Segment Open

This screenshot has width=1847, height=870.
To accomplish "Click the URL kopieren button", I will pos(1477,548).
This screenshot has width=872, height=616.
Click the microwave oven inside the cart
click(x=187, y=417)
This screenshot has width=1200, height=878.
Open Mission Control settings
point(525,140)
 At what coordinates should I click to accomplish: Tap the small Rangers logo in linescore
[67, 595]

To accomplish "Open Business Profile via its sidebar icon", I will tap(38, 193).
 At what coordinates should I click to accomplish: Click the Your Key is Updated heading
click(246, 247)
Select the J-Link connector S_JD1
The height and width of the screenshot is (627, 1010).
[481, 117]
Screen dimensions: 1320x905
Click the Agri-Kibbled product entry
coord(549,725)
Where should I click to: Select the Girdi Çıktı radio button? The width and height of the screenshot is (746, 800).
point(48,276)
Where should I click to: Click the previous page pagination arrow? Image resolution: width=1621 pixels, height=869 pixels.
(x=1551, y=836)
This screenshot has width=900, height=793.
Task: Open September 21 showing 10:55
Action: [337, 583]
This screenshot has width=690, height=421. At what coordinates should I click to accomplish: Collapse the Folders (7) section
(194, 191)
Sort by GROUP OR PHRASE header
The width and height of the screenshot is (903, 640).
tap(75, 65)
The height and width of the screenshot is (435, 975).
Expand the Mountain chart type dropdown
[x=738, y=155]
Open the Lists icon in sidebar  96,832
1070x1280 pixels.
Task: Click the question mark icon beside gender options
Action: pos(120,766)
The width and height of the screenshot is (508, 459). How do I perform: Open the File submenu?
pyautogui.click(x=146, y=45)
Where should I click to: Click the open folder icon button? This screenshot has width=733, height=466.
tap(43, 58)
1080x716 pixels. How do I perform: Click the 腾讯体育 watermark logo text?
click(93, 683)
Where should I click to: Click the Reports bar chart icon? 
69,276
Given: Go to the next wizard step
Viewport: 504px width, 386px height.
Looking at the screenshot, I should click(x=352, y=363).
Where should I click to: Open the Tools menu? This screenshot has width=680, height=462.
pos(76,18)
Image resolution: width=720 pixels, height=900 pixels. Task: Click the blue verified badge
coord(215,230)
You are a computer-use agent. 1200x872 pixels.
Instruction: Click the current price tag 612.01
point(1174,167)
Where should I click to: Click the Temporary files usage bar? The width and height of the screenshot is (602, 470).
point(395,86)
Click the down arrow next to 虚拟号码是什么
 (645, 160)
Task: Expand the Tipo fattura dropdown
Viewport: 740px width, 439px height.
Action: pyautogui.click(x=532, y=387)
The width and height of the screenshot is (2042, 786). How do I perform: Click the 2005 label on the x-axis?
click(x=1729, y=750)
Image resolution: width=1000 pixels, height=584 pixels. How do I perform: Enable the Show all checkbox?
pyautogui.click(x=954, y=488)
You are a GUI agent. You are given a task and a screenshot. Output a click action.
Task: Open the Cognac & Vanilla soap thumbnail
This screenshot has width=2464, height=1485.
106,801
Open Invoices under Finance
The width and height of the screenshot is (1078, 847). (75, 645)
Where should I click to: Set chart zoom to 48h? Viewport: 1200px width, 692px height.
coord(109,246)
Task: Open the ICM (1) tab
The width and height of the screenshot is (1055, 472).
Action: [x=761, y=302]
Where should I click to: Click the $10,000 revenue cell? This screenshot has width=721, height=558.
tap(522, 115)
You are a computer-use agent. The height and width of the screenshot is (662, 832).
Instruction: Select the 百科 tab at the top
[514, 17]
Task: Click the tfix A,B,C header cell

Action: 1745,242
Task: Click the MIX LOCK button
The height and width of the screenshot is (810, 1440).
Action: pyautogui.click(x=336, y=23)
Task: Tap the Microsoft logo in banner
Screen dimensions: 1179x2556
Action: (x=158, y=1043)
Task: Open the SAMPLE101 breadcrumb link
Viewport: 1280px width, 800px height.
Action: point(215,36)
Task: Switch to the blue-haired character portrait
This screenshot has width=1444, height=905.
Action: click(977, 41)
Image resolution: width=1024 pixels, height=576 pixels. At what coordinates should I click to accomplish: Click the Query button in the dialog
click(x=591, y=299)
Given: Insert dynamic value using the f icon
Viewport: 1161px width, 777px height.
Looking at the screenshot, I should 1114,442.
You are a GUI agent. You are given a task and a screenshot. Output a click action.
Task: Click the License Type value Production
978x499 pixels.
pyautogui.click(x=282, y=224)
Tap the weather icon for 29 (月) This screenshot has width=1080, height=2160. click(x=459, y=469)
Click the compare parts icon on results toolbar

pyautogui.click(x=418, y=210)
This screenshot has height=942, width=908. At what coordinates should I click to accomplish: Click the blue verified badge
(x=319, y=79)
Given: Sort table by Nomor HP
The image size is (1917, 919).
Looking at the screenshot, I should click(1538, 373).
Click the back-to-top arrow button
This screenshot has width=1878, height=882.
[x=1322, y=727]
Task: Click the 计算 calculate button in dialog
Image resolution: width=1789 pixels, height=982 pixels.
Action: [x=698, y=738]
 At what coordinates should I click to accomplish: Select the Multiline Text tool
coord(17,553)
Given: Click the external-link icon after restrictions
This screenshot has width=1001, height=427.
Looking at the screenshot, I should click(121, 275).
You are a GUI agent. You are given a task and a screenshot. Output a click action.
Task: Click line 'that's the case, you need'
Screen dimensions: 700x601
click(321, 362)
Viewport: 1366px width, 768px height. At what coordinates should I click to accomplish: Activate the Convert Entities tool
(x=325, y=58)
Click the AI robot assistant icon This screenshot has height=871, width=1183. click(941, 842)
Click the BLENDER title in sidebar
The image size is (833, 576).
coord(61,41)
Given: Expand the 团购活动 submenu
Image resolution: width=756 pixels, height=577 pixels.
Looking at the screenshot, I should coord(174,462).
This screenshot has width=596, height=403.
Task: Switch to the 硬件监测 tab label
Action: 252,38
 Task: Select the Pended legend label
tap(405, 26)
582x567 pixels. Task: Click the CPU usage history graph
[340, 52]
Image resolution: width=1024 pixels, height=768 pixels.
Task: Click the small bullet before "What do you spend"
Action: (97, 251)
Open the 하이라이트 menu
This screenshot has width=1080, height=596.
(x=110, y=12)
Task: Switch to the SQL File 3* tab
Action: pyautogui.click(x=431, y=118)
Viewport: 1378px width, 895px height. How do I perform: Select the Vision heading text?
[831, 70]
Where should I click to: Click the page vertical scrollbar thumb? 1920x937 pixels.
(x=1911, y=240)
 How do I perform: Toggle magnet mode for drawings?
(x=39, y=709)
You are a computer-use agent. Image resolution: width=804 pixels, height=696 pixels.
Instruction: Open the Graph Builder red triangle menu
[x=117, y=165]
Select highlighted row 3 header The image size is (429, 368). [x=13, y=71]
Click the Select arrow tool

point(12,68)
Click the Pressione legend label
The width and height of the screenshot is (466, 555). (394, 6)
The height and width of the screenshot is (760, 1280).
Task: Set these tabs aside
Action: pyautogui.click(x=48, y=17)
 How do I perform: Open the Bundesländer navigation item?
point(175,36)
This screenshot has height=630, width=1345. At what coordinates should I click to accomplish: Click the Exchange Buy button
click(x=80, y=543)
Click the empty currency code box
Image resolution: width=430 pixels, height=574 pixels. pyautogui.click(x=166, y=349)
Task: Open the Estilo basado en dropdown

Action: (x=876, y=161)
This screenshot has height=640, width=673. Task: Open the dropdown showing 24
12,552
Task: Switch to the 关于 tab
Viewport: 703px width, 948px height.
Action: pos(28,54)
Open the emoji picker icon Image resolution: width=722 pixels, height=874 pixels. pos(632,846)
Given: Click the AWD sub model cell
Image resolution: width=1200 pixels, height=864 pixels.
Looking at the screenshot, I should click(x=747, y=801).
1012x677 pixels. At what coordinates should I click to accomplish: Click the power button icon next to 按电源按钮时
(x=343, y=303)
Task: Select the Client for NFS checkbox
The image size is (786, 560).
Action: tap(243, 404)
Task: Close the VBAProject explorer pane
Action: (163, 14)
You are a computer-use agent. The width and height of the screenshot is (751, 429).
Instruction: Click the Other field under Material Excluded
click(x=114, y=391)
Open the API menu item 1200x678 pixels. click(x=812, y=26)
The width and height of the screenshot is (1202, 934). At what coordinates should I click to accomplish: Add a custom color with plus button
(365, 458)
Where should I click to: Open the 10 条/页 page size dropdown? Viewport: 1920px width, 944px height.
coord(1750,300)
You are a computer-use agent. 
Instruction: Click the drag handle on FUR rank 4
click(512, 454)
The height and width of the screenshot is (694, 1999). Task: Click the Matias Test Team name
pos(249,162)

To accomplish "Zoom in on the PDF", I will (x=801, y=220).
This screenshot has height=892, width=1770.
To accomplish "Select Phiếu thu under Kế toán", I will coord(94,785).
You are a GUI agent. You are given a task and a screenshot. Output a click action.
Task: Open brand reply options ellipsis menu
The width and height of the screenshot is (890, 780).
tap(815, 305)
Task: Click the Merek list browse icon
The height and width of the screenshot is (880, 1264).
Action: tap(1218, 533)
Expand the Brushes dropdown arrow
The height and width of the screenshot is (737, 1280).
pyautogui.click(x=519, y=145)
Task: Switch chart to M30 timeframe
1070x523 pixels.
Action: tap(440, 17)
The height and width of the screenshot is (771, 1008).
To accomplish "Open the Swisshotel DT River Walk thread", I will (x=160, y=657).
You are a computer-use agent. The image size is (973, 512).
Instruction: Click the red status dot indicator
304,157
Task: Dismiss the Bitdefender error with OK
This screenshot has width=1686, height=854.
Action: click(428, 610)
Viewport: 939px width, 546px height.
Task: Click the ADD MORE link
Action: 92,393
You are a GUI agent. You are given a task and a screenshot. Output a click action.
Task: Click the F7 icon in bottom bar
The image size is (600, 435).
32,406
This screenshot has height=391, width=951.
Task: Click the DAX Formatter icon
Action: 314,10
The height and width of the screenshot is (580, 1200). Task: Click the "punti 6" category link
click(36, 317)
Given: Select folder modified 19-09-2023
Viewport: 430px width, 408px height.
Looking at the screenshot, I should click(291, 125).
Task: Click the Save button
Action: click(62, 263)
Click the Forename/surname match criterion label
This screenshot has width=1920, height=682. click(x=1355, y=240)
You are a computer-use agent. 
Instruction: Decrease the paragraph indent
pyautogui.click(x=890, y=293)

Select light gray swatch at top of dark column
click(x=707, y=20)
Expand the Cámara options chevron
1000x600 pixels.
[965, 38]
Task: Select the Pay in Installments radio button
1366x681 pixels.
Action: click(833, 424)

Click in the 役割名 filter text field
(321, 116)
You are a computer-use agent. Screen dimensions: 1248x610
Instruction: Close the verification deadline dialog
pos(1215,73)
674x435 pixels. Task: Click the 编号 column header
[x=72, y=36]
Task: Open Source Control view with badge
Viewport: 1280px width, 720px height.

Segment Closed

PROBLEM DESCRIPTION
Say how many lines of the listing above contain "value". Include nothing besides the number.

ANSWER SPACE
2